Neben den unzähligen Milliarden an Einnahmen, die den EU-Ländern jährlich durch Steuerbetrug entgehen, verlieren die Mitgliedstaaten durch den schädlichen Wettbewerb bei Körperschaftssteuern zusätzlich enorme Finanzmittel. Steuerhinterziehung und Steuervermeidung müssen daher effektiv bekämpft werden. Europa braucht außerdem eine höhere Besteuerung von Unternehmensgewinnen und eine gemeinsame Bemessungsgrundlage dafür. Das Konzept der digitalen Betriebsstätte soll eingeführt werden, damit auch Online-Unternehmen einen fairen Beitrag leisten. Auch die europaweite Besteuerung der Finanzmärkte muss weiterhin das Ziel sein. Um die Handlungsfähigkeit der EU bei Steuerfragen zu erhöhen, sollte das Einstimmigkeitsprinzip in dieser Ratsformation abgeschafft werden.

Die österreichische Bundesregierung hat während der gesamten EU-Ratspräsidentschaft keinerlei Initiativen gesetzt, um bei der Steuergerechtigkeit Verbesserungen herbeizuführen. Ganz im Gegenteil: Die längst notwendige europäische Finanztransaktionssteuer wurde unter Minister Löger gänzlich begraben und bei der Besteuerung von digitalen Unternehmen gab es trotz großer Ankündigungen letztlich eine peinliche Abfuhr.

Keine progressiven Reformen der Wirtschafts- und Währungsunion vorangebracht

Die aktuellen Diskussionen zur Weiterentwicklung der Wirtschafts- und Währungsunion geben ausschließlich eine neoliberale Agenda vor, die Deregulierung, Liberalisierung und Ausgabenkürzungen vorsehen. Ziel einer Reform der Wirtschafts- und Währungspolitik muss jedoch die Bekämpfung der Arbeitslosigkeit und die Schaffung von Vollbeschäftigung sein.
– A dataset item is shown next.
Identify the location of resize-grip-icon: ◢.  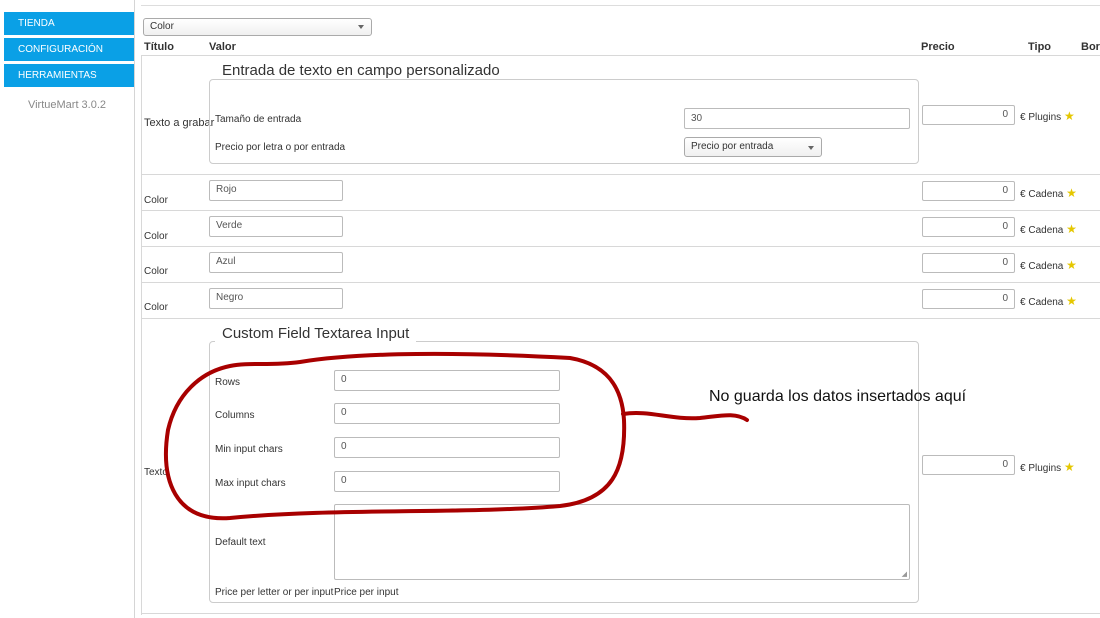
(904, 574).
Um Krisen in Zukunft besser abfedern zu können, braucht es die „Goldene Investitionsregel“, die den budgetären Spielraum für öffentliche Investitionen durch die Flexibilisierung der Fiskalregeln ermöglicht. Fördermittel aus dem EU-Budget, die bei arbeitnehmerfeindlichen Strukturreformen ausbezahlt werden sollen, sind abzulehnen. Die Nachfrageseite der Wirtschaft muss außerdem durch generelle und umfassende Lohnerhöhungen gestärkt werden.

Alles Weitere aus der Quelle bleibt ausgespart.